In Burma, the airlifting of supplies from offshore vessels to stricken areas would indeed be an offence against the sovereignty of Burma. But the intervention would not constitute an attack on a government or occupy its territory. Indeed it would be occasioned strictly because of the lack of government in a particular territory. It would be to save the lives of people abandoned to their deaths by their rulers.
Yet where today are the brave rattlers of sabres against the Iraqis, the Afghans and the Iranians? The American ambassador to the UN, Zalmay Khalilzad, says he is "outraged by the slowness of the response" of the Burmese authorities. His outrage will bring scant comfort to those dying in the delta.
On Friday the British and French foreign ministers, David Miliband and Bernard Kouchner, announced that "we look to the regime" to lift restrictions on aid distribution. Nobody "looked to" Milosevic to stop slaughtering Kosovans or the rebels to stop the killing in Sierra Leone. We intervened.
The Foreign Office remarked last week that there was "no excuse" for delay and then thought of one. The British chairman of the UN security council, John Sawyer, claimed that the 2006 resolution referred only to "acts of genocide, war crimes and crimes against humanity rather than government responses to natural disasters." But in 2001 there was no evidence that the Taliban were committing such acts, yet Britain intervened. And what is happening in Burma if not an "intentional denial of humanitarian assistance."
The option of sending in relief supplies by air may well face logistical objections. Ships and heavy-lift equipment must be in position, with air cover to ensure the safety of the operation from possible retaliation by the Burmese. There must be some sense of order on the ground to ensure that drops are other than random, though at some point a starving and dying population would presumably welcome any help rather than none.
It may be the case that diplomatic pressure on the regime might soon force it to reverse its negligence - though at present this is unlikely. Indeed the west's policy of merely hurling abuse at it looks counter-productive. A regime that turns away the Red Cross, will not take calls from the UN or even listen to its friendly super-power China seems immune to pressure.
There is no justification under the UN charter for intervening to topple the Burmese military regime. That task would rightly be opposed by other powers in the region and must one day be performed by the Burmese themselves. But aid drops over the Irrawaddy delta are nothing to do with that case. The outside world has waited a week, and protested to no effect.

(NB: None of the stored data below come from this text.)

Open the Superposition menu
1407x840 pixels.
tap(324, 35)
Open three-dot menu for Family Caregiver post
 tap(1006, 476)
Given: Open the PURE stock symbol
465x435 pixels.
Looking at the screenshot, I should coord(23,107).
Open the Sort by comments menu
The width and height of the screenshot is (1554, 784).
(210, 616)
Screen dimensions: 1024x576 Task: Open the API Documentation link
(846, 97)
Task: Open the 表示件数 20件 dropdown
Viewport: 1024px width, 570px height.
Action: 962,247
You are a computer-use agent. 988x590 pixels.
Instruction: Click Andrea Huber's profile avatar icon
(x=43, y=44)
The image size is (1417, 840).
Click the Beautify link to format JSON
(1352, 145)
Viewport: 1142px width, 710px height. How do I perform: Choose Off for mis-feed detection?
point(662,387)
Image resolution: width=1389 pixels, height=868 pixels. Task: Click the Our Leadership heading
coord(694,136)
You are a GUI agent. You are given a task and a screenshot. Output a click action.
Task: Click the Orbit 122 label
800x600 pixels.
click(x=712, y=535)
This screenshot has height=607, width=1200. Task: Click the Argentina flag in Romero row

Either way some enforced intervention must surely be planned. The British aid minister, Douglas Alexander, said last week it would be "incendiary". He did not explain why a "dump-and-run" of emergency supplies in the delta would be incendiary - compared, for instance, to his antics in Afghanistan.
He cannot hold to the thesis that Burma is not ripe for "liberal intervention" because the loss of life is the result of a natural disaster rather than political or military oppression. What is this fine distinction between a massacre and what the military are now inflicting on the Burmese people? A corpse is a corpse.
This catastrophe is not past but ongoing. A western world adept at intervening elsewhere on a humanitarian pretext is suddenly inert. Why? I suspect the reason is that it has too much intervention on its plate already. The Burmese must die because we are too busy pretending to save Afghans and Iraqis. To such cynicism has liberal intervention sunk.